Scott Hanselman

Most Common ASP.NET Support issues - Reporting from deep inside Microsoft Developer Support

May 18, '10 Comments [21] Posted in ASP.NET | Bugs
Sponsored By

Microsoft Developer Support or ("CSS" - Customer Support Services) is where you're sent within Microsoft when you've got problems. They see the most interesting bugs, thousands of issues and edge cases and collect piles of data. They report this data back to the ASP.NET team (and other teams) for product planning. Dwaine Gilmer, Principal Escalation Engineer, and I thought it would be interesting to get some of that good internal information out to you, Dear Reader. With all those cases and all the projects, there's basically two top things that cause trouble in production ASP.NET web sites. Long story short, Debug Mode and Anti-Virus software.

Thanks to Dwaine Gilmer, Doug Stewart and Finbar Ryan for their help on this post! It's all them!

#1 Issue - Configuration

Seems the #1 issue in support for problems with ASP.NET 2.x and 3.x is configuration.

Symptoms

Notes

  • OOM
  • Performance
  • High memory
  • Hangs
  • Deadlocks

There are more debug=true cases than there should be.

People continue to deploy debug versions of their sites to production. I talked about how to automatically transform your web.config and change it to a release version in my Mix talk on Web Deployment Made Awesome. If you want to save yourself a headache, release with debug=false.

Additionally, if you leave debug=true on individual pages, note that this will override the application level setting.

Here's why debug="true" is bad. Seriously, we're not kidding.

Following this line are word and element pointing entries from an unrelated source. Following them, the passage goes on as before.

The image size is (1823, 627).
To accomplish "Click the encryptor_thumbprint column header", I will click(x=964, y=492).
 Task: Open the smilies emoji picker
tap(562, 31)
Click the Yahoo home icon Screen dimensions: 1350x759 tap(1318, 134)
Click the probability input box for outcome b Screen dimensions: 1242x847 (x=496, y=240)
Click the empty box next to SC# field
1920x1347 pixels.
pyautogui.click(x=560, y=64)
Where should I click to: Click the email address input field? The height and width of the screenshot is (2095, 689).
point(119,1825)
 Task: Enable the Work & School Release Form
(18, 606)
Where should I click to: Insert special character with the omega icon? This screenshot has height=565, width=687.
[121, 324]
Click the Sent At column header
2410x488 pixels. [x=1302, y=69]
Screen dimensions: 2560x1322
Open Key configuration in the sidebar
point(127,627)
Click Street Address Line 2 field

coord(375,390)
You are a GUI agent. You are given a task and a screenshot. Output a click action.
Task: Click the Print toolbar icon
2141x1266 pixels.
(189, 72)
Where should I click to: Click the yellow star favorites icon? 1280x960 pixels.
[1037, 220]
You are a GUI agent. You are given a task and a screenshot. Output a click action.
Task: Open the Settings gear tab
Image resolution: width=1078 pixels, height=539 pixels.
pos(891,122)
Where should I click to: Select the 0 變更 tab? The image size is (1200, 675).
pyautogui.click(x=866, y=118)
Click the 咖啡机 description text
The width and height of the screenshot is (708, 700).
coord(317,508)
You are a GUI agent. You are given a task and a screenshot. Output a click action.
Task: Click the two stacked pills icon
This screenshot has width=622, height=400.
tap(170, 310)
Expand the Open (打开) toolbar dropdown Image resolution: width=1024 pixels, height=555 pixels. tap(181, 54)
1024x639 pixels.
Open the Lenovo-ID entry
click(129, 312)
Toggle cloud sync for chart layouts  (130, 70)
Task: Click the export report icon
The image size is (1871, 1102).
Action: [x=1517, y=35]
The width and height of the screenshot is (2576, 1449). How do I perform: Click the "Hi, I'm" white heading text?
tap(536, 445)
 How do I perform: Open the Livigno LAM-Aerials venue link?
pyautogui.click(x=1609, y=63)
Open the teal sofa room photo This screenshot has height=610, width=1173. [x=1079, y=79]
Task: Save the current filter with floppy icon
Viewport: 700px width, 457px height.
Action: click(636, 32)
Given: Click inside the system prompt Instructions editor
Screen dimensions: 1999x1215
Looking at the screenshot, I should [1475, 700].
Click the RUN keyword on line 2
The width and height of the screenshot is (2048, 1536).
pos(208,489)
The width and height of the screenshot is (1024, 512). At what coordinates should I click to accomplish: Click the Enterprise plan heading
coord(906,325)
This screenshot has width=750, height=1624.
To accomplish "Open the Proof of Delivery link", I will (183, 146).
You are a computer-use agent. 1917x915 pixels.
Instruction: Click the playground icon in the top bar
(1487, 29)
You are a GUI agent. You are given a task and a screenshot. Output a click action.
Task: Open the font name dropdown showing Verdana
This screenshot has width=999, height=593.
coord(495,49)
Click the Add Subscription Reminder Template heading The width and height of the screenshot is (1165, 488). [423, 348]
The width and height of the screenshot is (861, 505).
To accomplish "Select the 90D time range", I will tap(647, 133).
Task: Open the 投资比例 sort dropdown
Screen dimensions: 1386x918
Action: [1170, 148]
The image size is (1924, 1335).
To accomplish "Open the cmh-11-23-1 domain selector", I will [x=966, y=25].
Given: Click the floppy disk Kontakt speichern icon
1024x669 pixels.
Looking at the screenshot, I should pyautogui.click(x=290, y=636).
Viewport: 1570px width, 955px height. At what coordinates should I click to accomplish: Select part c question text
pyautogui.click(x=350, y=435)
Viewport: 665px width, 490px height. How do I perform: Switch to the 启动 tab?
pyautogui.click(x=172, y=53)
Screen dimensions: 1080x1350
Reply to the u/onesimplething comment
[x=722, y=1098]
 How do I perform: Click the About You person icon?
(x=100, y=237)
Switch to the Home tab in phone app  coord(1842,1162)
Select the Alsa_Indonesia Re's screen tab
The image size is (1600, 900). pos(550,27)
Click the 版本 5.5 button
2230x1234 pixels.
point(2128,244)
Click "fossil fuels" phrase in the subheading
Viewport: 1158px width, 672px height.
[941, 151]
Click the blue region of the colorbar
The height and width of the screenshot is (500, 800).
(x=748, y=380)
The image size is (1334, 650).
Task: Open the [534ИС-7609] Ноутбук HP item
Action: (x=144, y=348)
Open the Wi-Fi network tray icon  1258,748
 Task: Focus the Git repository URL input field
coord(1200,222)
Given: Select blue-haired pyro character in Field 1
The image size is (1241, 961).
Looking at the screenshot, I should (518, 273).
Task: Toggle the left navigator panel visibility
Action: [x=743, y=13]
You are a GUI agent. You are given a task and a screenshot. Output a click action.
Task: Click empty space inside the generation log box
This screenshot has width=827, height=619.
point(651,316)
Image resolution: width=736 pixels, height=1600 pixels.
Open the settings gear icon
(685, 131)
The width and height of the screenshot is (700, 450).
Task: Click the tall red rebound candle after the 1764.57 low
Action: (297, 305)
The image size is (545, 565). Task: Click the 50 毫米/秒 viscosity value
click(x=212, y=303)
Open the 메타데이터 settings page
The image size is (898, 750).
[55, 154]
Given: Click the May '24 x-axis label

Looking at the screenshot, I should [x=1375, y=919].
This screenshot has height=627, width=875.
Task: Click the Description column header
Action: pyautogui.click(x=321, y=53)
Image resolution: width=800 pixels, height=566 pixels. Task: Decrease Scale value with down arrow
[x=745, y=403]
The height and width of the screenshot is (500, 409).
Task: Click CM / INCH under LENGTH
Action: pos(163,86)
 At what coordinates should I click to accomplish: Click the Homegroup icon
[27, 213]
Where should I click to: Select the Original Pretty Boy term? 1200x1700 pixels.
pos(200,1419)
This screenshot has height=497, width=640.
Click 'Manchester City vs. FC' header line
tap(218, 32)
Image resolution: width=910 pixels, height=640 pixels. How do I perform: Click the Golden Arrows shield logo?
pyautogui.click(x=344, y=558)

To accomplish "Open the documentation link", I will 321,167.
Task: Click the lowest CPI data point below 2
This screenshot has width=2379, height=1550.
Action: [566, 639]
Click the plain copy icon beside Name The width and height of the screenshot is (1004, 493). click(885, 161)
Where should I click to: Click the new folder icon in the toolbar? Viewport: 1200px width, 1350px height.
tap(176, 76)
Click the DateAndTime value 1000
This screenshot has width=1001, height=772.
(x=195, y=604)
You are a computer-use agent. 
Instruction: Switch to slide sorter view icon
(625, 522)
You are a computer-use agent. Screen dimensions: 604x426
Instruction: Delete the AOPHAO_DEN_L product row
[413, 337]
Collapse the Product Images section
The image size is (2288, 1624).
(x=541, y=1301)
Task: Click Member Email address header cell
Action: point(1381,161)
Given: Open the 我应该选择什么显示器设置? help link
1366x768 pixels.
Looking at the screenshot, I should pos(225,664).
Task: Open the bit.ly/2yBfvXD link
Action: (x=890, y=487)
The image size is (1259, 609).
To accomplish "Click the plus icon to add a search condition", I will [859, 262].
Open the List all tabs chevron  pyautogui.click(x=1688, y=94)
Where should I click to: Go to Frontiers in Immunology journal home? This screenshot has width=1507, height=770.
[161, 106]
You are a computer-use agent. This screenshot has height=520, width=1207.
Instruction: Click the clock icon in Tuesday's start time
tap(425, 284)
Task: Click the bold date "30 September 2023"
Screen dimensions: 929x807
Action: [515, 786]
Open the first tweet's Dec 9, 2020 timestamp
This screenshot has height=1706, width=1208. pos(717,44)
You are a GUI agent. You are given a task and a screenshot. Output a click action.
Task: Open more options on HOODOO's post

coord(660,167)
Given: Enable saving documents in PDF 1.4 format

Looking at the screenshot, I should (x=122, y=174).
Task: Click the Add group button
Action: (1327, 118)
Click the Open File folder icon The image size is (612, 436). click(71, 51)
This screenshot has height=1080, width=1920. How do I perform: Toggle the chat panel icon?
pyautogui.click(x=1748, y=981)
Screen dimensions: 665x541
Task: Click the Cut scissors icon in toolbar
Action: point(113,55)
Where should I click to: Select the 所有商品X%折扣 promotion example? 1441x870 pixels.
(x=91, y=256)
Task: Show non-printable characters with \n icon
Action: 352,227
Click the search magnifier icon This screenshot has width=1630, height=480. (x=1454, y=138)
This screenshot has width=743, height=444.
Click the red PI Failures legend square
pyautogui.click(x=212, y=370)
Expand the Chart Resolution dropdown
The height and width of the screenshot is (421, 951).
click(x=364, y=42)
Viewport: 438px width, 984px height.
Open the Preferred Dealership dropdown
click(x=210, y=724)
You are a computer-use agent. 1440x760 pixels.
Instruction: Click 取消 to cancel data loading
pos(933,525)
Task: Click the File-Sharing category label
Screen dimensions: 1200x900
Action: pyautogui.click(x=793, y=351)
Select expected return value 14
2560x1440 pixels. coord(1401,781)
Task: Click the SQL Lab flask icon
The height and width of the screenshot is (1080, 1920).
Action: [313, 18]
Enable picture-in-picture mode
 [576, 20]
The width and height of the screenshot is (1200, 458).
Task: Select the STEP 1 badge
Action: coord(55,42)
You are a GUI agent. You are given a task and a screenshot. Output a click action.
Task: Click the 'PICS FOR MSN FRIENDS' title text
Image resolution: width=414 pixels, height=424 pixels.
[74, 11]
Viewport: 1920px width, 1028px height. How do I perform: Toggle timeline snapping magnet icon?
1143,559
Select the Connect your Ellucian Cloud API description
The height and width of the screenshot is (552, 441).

  • Overrides request execution timeout making it effectively infinite
  • Disables both page and JIT compiler optimizations
  • In 1.1, leads to excessive memory usage by the CLR for debug information tracking
  • In 1.1, turns off batch compilation of dynamic pages, leading to 1 assembly per page.
  • For VB.NET code, leads to excessive usage of WeakReferences (used for edit and continue support).

An important note: Contrary to what is sometimes believed, setting retail="true" in a <deployment/> element is not a direct antidote to having debug="true"!

#2 Issue - Problems with an External (non-ASP.NET) Root Cause

Sometimes when you're having trouble with an ASP.NET site, the problem turns out to not be ASP.NET itself. Here's the top three issues and their causes. This category are for cases that were concluded because of external reasons and are outside of the control of support to directly affect. The sub categories are 3rd party software, Anti-virus software, Hardware, Virus attacks, DOS attacks, etc.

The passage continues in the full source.